Exercise goal:
Present the entries below as a numbered list, from the line containing "Versturen (407, 1317)" through the end of the entries. Leave out any blank lines.

Stored dataset items
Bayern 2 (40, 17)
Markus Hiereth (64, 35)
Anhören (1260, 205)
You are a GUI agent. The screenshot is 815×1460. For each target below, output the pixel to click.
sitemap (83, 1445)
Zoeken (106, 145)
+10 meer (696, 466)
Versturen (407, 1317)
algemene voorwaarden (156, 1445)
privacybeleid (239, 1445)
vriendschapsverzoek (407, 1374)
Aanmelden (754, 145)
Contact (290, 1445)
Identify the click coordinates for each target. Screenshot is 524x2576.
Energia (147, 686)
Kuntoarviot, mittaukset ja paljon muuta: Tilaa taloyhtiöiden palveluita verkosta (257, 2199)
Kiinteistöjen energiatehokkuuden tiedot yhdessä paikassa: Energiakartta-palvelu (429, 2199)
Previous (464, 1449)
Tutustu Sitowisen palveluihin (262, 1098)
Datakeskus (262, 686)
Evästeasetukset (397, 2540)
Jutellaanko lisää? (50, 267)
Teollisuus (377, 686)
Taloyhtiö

Complete output:
1. Versturen (407, 1317)
2. algemene voorwaarden (156, 1445)
3. privacybeleid (239, 1445)
4. vriendschapsverzoek (407, 1374)
5. Aanmelden (754, 145)
6. Contact (290, 1445)
7. Identify the click coordinates for each target. Screenshot is 524x2576.
8. Energia (147, 686)
9. Kuntoarviot, mittaukset ja paljon muuta: Tilaa taloyhtiöiden palveluita verkosta (257, 2199)
10. Kiinteistöjen energiatehokkuuden tiedot yhdessä paikassa: Energiakartta-palvelu (429, 2199)
11. Previous (464, 1449)
12. Tutustu Sitowisen palveluihin (262, 1098)
13. Datakeskus (262, 686)
14. Evästeasetukset (397, 2540)
15. Jutellaanko lisää? (50, 267)
16. Teollisuus (377, 686)
17. Taloyhtiö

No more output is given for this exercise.